By now, Ampad had pads and folders to put them in. Next on the list: an envelope company.
Bain went back to the bank and borrowed a couple hundred million dollars. Most of the money went to buy the envelope company, but about $70 million went to pay Bain and its investors.
Not long after that, Ampad went public. Bain used the money from the IPO to pay off a chunk of debt. In 1996, American Pad and Paper had its best year.
In 1997, Ampad made another purchase: A printer-paper company called Shade Allied.
The company made continuous-form printer paper, for dot-matrix printers — that old kind of computer paper, with the little holes running down the side.
That purchase didn't turn out so well. And Ampad started having other troubles.
Asian companies came on the scene with cheaper products. The price of pulp jumped. Ampad's revenues started to fall. And they have to keep paying interest on all that debt.
In 2000 — four years after the IPO— Ampad declared bankruptcy. Stockholders were wiped out (including Bain, which still owned about a third of the company).

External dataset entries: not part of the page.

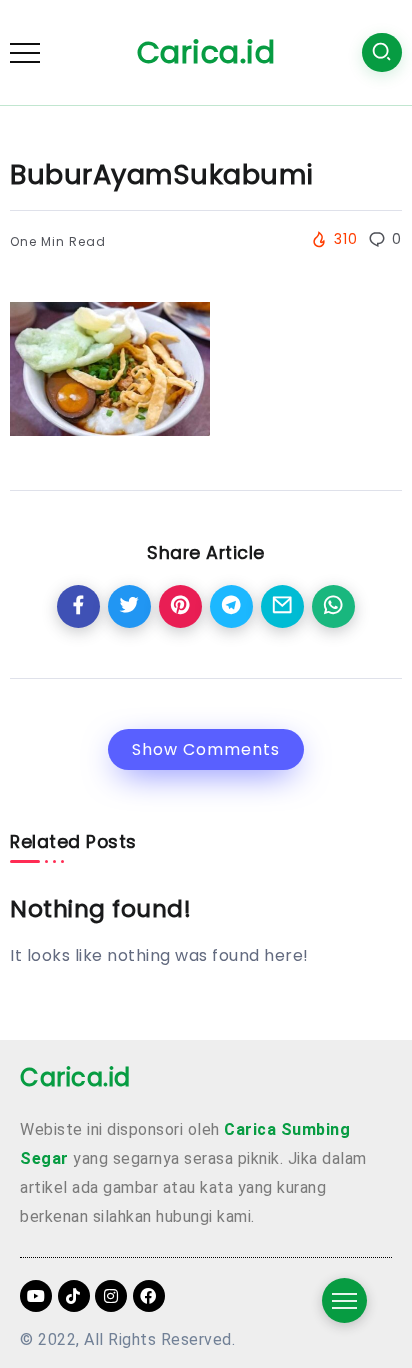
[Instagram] (111, 1296)
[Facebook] (149, 1296)
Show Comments (206, 749)
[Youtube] (36, 1296)
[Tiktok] (74, 1296)
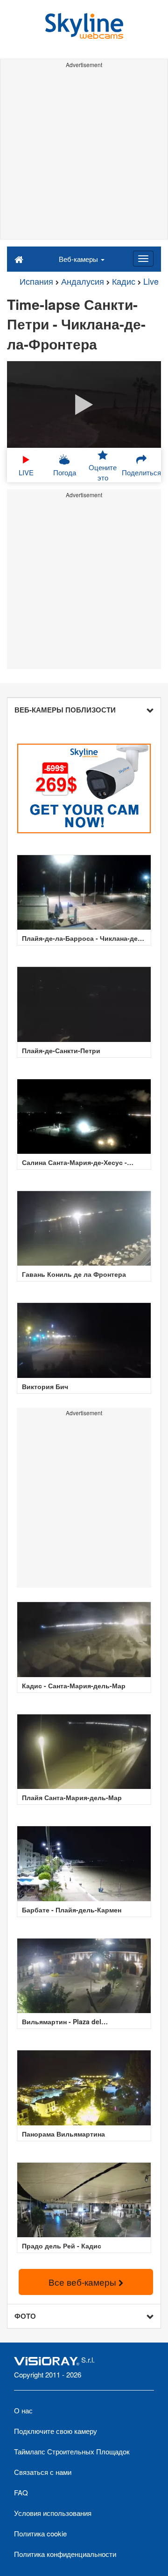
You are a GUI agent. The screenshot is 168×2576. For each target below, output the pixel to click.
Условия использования (52, 2513)
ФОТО (25, 2316)
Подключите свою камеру (55, 2431)
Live (151, 281)
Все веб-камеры (84, 2281)
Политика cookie (40, 2533)
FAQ (21, 2492)
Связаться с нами (42, 2472)
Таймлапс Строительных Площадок (72, 2451)
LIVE (26, 472)
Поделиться (141, 472)
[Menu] (143, 259)
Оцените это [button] (103, 472)
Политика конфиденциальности (65, 2554)
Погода (64, 472)
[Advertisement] (84, 155)
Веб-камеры (79, 259)
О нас (23, 2410)
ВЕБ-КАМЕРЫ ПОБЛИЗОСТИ (65, 710)
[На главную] (18, 258)
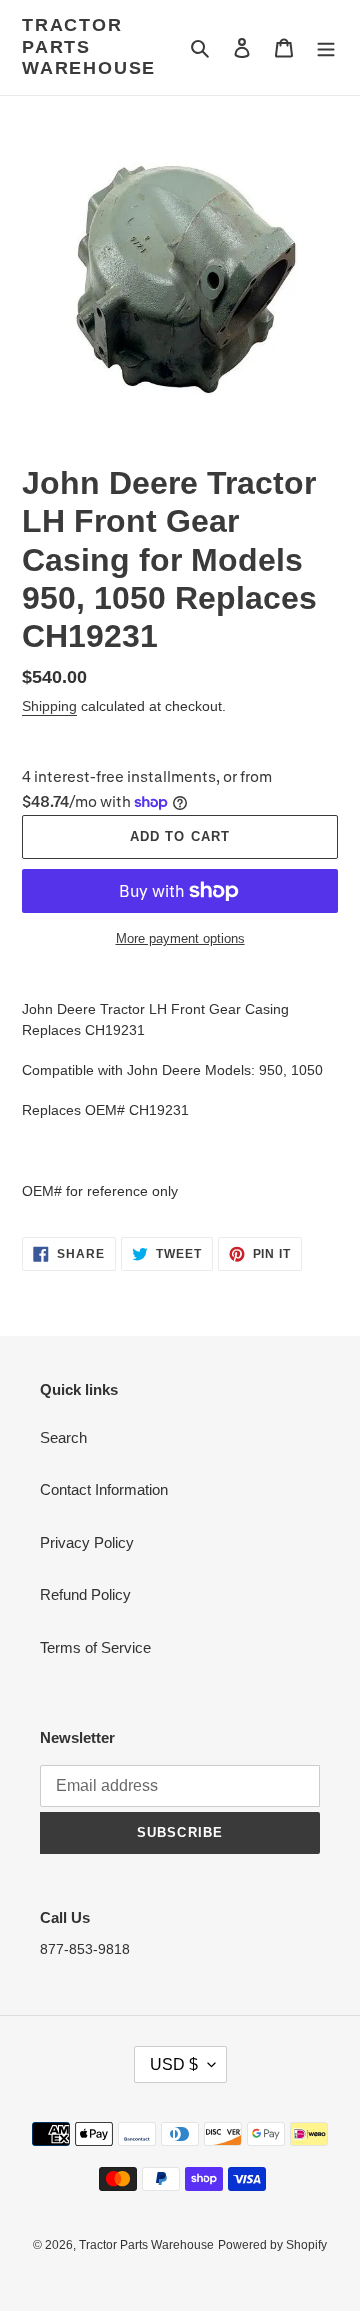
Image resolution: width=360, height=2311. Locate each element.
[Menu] (326, 47)
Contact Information (104, 1489)
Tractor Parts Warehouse (89, 46)
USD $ (174, 2064)
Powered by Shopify (272, 2245)
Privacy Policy (87, 1542)
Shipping (49, 706)
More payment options (180, 938)
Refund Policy (85, 1594)
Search (63, 1437)
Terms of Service (95, 1647)
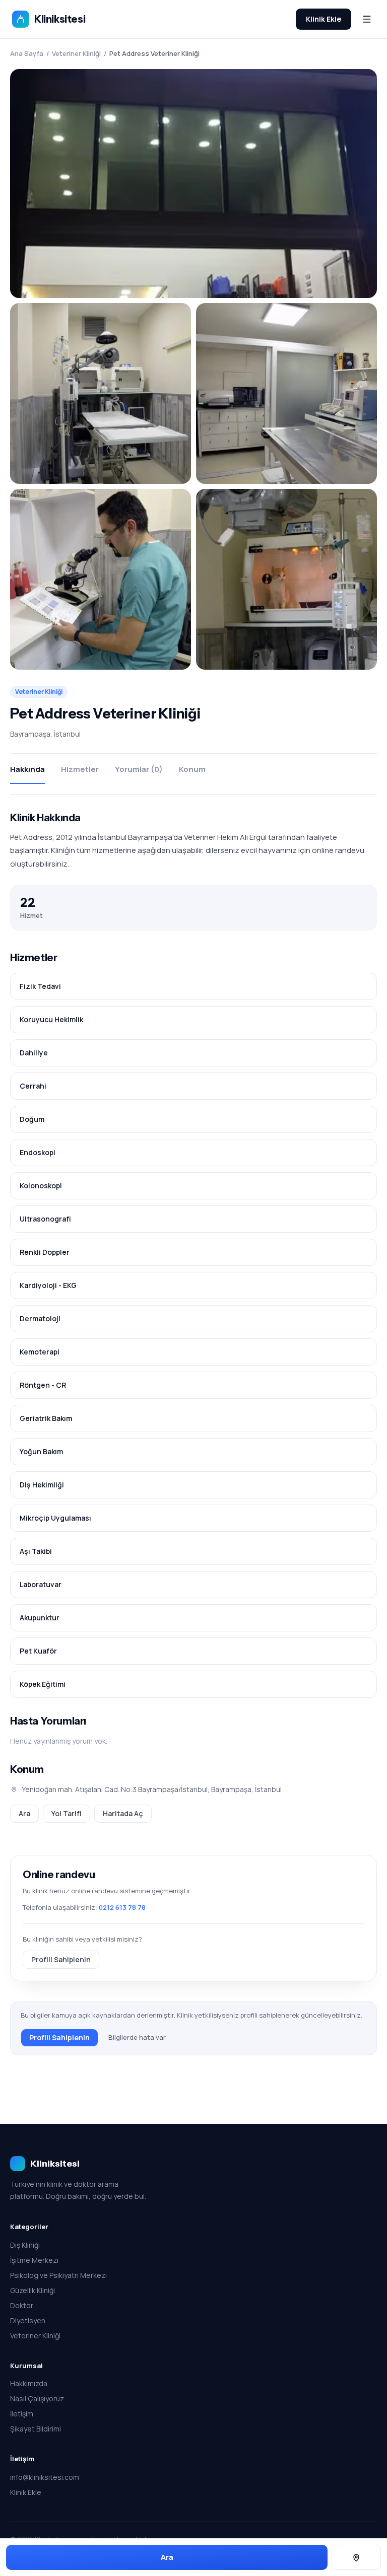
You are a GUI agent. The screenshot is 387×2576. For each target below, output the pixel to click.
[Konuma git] (356, 2557)
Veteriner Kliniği (76, 53)
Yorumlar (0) (139, 769)
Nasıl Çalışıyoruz (37, 2398)
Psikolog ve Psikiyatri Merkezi (58, 2275)
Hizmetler (80, 769)
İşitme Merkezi (34, 2260)
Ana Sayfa (26, 53)
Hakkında (27, 769)
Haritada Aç (123, 1813)
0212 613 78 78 (122, 1907)
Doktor (21, 2305)
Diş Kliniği (25, 2245)
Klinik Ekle (323, 19)
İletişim (21, 2413)
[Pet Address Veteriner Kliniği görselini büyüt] (193, 183)
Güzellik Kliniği (32, 2290)
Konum (192, 769)
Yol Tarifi (66, 1813)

Lenders got back a fraction of what they were owed.
"You can't continue to leverage companies up," says Russell Gard. "At some point, there's going to be a breaking point."
Clearly, the story doesn't always end this way. If it did, the banks wouldn't keep lending private equity companies like Bain massive amounts of money.
And Ampad itself? The pad company?
You can still get an Ampad pad today. The company is now being run by another private equity firm. A firm that saw an undervalued company, and bought it at a good price.